TASK DIRECTIONS: Copy the following data line for line, keeping every line exactly as it appears.
* Start GIVEN INFORMATION *
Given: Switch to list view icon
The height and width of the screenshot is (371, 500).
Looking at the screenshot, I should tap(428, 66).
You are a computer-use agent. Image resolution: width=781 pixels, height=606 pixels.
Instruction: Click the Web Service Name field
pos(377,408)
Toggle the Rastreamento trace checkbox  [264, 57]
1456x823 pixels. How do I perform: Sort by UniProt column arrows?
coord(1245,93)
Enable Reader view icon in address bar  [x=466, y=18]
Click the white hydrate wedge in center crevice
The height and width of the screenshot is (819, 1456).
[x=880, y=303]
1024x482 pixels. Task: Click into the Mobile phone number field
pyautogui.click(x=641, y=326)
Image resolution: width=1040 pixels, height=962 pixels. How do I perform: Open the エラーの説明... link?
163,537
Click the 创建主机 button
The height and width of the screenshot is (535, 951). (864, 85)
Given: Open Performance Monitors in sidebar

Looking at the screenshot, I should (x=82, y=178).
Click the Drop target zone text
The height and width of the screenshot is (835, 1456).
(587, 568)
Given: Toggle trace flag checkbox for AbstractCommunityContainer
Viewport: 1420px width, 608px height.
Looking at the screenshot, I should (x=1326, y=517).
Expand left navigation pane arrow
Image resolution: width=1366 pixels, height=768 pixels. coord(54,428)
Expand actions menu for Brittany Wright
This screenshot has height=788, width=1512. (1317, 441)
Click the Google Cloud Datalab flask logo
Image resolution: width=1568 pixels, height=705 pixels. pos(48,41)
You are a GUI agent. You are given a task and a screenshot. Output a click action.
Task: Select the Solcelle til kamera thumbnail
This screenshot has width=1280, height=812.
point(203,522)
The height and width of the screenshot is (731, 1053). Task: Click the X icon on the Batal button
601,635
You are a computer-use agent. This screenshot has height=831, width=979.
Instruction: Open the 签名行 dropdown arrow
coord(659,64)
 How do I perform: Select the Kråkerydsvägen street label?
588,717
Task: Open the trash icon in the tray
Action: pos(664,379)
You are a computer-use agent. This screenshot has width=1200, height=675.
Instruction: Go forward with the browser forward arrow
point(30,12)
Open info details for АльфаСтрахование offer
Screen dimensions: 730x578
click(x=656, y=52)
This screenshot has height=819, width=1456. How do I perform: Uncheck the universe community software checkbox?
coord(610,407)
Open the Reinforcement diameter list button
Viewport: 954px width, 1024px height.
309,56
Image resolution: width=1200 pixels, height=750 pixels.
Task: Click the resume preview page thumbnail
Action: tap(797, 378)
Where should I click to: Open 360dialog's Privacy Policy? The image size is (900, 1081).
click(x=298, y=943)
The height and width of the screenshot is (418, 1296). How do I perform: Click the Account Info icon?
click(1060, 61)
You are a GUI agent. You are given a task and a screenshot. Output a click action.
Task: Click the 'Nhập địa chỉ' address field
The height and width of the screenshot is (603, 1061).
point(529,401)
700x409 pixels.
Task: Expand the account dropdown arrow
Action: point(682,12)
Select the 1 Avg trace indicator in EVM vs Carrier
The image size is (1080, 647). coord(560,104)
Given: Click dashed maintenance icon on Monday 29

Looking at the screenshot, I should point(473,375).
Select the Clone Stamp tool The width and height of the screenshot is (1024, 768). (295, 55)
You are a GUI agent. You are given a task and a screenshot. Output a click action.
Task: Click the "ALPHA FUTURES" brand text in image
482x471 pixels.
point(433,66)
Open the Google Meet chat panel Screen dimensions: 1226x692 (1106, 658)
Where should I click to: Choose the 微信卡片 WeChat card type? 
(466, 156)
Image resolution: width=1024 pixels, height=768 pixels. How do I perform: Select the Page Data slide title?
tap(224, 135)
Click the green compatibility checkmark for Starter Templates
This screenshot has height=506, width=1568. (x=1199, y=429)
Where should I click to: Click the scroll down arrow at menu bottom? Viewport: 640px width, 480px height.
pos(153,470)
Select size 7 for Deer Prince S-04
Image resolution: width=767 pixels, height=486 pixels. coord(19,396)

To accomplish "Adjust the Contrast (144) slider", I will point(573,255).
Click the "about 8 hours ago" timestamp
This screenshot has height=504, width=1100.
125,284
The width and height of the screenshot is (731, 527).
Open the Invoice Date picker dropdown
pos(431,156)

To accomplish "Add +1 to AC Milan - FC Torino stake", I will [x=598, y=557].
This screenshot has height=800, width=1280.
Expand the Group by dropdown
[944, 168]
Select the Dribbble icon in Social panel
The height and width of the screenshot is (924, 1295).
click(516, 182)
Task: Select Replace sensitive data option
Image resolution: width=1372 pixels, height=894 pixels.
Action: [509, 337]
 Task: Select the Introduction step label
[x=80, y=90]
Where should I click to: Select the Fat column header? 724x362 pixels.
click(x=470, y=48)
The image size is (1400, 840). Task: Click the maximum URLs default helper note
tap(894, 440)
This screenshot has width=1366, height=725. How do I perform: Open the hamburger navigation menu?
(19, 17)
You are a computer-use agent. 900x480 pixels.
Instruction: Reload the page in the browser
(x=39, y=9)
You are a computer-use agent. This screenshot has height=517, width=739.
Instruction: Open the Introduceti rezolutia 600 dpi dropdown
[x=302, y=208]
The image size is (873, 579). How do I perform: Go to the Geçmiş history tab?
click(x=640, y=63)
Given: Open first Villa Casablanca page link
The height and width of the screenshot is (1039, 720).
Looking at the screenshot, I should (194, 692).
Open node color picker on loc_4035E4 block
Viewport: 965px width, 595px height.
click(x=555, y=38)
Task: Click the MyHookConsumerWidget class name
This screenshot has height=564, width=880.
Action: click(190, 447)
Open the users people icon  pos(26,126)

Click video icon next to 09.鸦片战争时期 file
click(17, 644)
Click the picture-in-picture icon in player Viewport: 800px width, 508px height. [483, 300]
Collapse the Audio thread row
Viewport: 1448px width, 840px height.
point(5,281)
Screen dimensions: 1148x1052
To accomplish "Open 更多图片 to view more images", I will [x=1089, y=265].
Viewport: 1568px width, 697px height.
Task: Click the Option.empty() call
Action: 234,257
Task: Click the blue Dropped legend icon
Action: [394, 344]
* End GIVEN INFORMATION *
FULL ANSWER:
Given: Switch to list view icon
The height and width of the screenshot is (371, 500).
Looking at the screenshot, I should tap(428, 66).
You are a computer-use agent. Image resolution: width=781 pixels, height=606 pixels.
Instruction: Click the Web Service Name field
pos(377,408)
Toggle the Rastreamento trace checkbox  [264, 57]
1456x823 pixels. How do I perform: Sort by UniProt column arrows?
coord(1245,93)
Enable Reader view icon in address bar  [x=466, y=18]
Click the white hydrate wedge in center crevice
The height and width of the screenshot is (819, 1456).
[x=880, y=303]
1024x482 pixels. Task: Click into the Mobile phone number field
pyautogui.click(x=641, y=326)
Image resolution: width=1040 pixels, height=962 pixels. How do I perform: Open the エラーの説明... link?
163,537
Click the 创建主机 button
The height and width of the screenshot is (535, 951). (864, 85)
Given: Open Performance Monitors in sidebar

Looking at the screenshot, I should (x=82, y=178).
Click the Drop target zone text
The height and width of the screenshot is (835, 1456).
(587, 568)
Given: Toggle trace flag checkbox for AbstractCommunityContainer
Viewport: 1420px width, 608px height.
Looking at the screenshot, I should (x=1326, y=517).
Expand left navigation pane arrow
Image resolution: width=1366 pixels, height=768 pixels. coord(54,428)
Expand actions menu for Brittany Wright
This screenshot has height=788, width=1512. (1317, 441)
Click the Google Cloud Datalab flask logo
Image resolution: width=1568 pixels, height=705 pixels. pos(48,41)
You are a GUI agent. You are given a task and a screenshot. Output a click action.
Task: Select the Solcelle til kamera thumbnail
This screenshot has width=1280, height=812.
point(203,522)
The height and width of the screenshot is (731, 1053). Task: Click the X icon on the Batal button
601,635
You are a computer-use agent. This screenshot has height=831, width=979.
Instruction: Open the 签名行 dropdown arrow
coord(659,64)
 How do I perform: Select the Kråkerydsvägen street label?
588,717
Task: Open the trash icon in the tray
Action: pos(664,379)
You are a computer-use agent. This screenshot has width=1200, height=675.
Instruction: Go forward with the browser forward arrow
point(30,12)
Open info details for АльфаСтрахование offer
Screen dimensions: 730x578
click(x=656, y=52)
This screenshot has height=819, width=1456. How do I perform: Uncheck the universe community software checkbox?
coord(610,407)
Open the Reinforcement diameter list button
Viewport: 954px width, 1024px height.
309,56
Image resolution: width=1200 pixels, height=750 pixels.
Task: Click the resume preview page thumbnail
Action: tap(797, 378)
Where should I click to: Open 360dialog's Privacy Policy? The image size is (900, 1081).
click(x=298, y=943)
The height and width of the screenshot is (418, 1296). How do I perform: Click the Account Info icon?
click(1060, 61)
You are a GUI agent. You are given a task and a screenshot. Output a click action.
Task: Click the 'Nhập địa chỉ' address field
The height and width of the screenshot is (603, 1061).
point(529,401)
700x409 pixels.
Task: Expand the account dropdown arrow
Action: point(682,12)
Select the 1 Avg trace indicator in EVM vs Carrier
The image size is (1080, 647). coord(560,104)
Given: Click dashed maintenance icon on Monday 29

Looking at the screenshot, I should point(473,375).
Select the Clone Stamp tool The width and height of the screenshot is (1024, 768). (295, 55)
You are a GUI agent. You are given a task and a screenshot. Output a click action.
Task: Click the "ALPHA FUTURES" brand text in image
482x471 pixels.
point(433,66)
Open the Google Meet chat panel Screen dimensions: 1226x692 (1106, 658)
Where should I click to: Choose the 微信卡片 WeChat card type? 
(466, 156)
Image resolution: width=1024 pixels, height=768 pixels. How do I perform: Select the Page Data slide title?
tap(224, 135)
Click the green compatibility checkmark for Starter Templates
This screenshot has height=506, width=1568. (x=1199, y=429)
Where should I click to: Click the scroll down arrow at menu bottom? Viewport: 640px width, 480px height.
pos(153,470)
Select size 7 for Deer Prince S-04
Image resolution: width=767 pixels, height=486 pixels. coord(19,396)

To accomplish "Adjust the Contrast (144) slider", I will point(573,255).
Click the "about 8 hours ago" timestamp
This screenshot has height=504, width=1100.
125,284
The width and height of the screenshot is (731, 527).
Open the Invoice Date picker dropdown
pos(431,156)

To accomplish "Add +1 to AC Milan - FC Torino stake", I will [x=598, y=557].
This screenshot has height=800, width=1280.
Expand the Group by dropdown
[944, 168]
Select the Dribbble icon in Social panel
The height and width of the screenshot is (924, 1295).
click(516, 182)
Task: Select Replace sensitive data option
Image resolution: width=1372 pixels, height=894 pixels.
Action: [509, 337]
 Task: Select the Introduction step label
[x=80, y=90]
Where should I click to: Select the Fat column header? 724x362 pixels.
click(x=470, y=48)
The image size is (1400, 840). Task: Click the maximum URLs default helper note
tap(894, 440)
This screenshot has width=1366, height=725. How do I perform: Open the hamburger navigation menu?
(19, 17)
You are a computer-use agent. 900x480 pixels.
Instruction: Reload the page in the browser
(x=39, y=9)
You are a computer-use agent. This screenshot has height=517, width=739.
Instruction: Open the Introduceti rezolutia 600 dpi dropdown
[x=302, y=208]
The image size is (873, 579). How do I perform: Go to the Geçmiş history tab?
click(x=640, y=63)
Given: Open first Villa Casablanca page link
The height and width of the screenshot is (1039, 720).
Looking at the screenshot, I should (194, 692).
Open node color picker on loc_4035E4 block
Viewport: 965px width, 595px height.
click(x=555, y=38)
Task: Click the MyHookConsumerWidget class name
This screenshot has height=564, width=880.
Action: click(190, 447)
Open the users people icon  pos(26,126)

Click video icon next to 09.鸦片战争时期 file
click(17, 644)
Click the picture-in-picture icon in player Viewport: 800px width, 508px height. [483, 300]
Collapse the Audio thread row
Viewport: 1448px width, 840px height.
point(5,281)
Screen dimensions: 1148x1052
To accomplish "Open 更多图片 to view more images", I will [x=1089, y=265].
Viewport: 1568px width, 697px height.
Task: Click the Option.empty() call
Action: 234,257
Task: Click the blue Dropped legend icon
Action: [394, 344]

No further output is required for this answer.